Psychose, névrose, obsession, frustration…, ces mots ne cessent de revenir. Le régime algérien constitue aujourd’hui un corpus exceptionnel, et rare sur la planète Terre, qui fait l’objet d’un grand nombre d’écrits relevant de la psychanalyse. Les protagonistes de ce régime sont devenus un sujet idéal pour ce genre d’étude car ils parlent trop, ne cessent de s’agiter, de plastronner dans le déni de leur fragilité, de s’indigner faussement, de s’immiscer dans ce qui ne les regarde pas, de gérer un nombre infini de conflits en interne et en externe - qu’ils provoquent d’ailleurs.
Le peuple algérien et ses intérêts réels sont le dernier souci du pouvoir névrosé qui l’opprime et qui est lui-même traversé par de féroces luttes de clans. Le seul objectif du régime est de rester en place en entretenant sciemment un conflit artificiel avec le Maroc, l’ennemi utile, et de tout faire pour l’affaiblir et le faire plier, avec l’appui de sa lubie polisarienne qui ne survivrait pas 30 jours sans le biberon de la junte. La résistance et la résilience du peuple marocain, soudé autour de ses institutions, ont aggravé la détresse psychique des gérontes au pouvoir en Algérie.
Mais puisque on est dans le champ «psy», il faut bien dire aussi un mot sur ce réflexe de «mimétisme» du pouvoir algérien qui encourage l’imitation ou le plagiat de réalisations propres à la collectivité marocaine, allant parfois jusqu'à l’appropriation insensée des faits d’histoire et des faits socioculturel propres à la nation marocaine.
C’est le symptôme d’une absence d’identité, car tant que la junte ne prendra pas une distance avec le modèle marocain (le haïr ou l’aimer c’est pareil!), elle sera dans l’incapacité de fédérer le peuple autour d’une identité commune. Elle doit quitter cette zone de confusion avec soi et autrui. La tentative d’absorption de la substance d’un modèle (même niée et non reconnue) aboutit rarement à la sérénité.

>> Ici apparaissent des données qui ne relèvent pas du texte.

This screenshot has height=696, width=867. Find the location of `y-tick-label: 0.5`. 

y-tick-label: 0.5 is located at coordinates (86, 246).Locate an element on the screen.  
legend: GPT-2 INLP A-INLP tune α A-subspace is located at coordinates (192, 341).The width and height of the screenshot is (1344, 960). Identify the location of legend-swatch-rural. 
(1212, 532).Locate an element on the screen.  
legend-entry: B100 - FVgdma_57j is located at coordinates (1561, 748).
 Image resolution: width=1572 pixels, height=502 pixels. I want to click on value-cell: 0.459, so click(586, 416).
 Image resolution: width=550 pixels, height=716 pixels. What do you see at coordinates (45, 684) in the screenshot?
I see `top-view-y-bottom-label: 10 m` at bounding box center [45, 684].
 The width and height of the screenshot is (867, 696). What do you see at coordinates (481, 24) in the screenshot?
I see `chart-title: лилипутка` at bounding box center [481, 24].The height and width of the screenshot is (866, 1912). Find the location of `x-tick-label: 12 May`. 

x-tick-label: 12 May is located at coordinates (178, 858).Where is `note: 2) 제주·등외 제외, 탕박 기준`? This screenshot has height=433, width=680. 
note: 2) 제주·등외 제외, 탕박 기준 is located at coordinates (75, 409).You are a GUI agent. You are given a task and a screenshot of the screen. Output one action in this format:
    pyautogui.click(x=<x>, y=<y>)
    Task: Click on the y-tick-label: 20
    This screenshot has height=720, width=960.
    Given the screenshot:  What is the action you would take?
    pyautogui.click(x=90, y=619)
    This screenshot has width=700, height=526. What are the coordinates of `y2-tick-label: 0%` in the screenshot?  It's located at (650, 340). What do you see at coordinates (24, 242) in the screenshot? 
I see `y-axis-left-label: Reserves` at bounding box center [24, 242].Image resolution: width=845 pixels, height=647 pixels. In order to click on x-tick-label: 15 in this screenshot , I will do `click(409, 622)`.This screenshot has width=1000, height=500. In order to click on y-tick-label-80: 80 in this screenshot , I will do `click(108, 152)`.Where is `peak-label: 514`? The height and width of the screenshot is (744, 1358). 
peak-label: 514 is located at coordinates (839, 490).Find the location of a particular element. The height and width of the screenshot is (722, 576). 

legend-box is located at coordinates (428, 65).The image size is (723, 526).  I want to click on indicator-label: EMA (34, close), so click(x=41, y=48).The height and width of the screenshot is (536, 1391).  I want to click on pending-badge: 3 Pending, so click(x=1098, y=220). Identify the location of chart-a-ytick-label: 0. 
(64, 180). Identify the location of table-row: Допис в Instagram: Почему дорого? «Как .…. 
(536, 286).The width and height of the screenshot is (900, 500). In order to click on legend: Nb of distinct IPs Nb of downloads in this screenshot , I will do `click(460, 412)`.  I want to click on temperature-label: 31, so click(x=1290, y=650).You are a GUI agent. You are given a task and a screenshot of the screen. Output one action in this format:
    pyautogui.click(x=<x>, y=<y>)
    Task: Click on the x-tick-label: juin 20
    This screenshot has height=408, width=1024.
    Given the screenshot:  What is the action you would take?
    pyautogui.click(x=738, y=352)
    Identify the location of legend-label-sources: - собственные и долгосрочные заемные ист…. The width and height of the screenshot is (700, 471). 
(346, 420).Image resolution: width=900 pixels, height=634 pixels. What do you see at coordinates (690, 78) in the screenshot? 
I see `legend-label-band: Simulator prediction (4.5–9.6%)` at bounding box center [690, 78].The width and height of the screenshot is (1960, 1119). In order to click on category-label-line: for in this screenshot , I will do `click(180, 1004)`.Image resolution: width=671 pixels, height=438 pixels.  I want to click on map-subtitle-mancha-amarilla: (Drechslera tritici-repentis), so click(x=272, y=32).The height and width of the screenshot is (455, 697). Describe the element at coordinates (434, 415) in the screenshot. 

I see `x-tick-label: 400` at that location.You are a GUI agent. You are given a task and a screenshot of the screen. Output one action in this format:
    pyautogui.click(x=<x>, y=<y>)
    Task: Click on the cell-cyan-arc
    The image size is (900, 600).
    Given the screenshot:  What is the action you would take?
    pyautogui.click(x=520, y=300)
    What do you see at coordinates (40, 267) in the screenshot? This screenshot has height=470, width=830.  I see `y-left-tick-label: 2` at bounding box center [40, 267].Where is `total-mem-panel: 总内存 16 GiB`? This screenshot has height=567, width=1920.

Enfin, par opposition à cette pathologie et cet état de tension généré et entretenu par la junte, le Maroc a une idée claire de ses intérêts. C’est-à-dire son intégrité territoriale, son développement économique, la prospérité de son peuple, des relations apaisées avec ses voisins et la communauté internationale.
Notre pays, sûr de son identité, de sa place dans le monde, tolérant, discret et travailleur est investi pleinement dans son développement et ce, à l’instar de la majorité des pays sages de la communauté internationale. De ce fait, nul besoin de recourir à Freud, Jung ou Mendel pour comprendre les leviers d’action de pays apaisés dont les objectifs sont intelligibles, transparents et lisibles.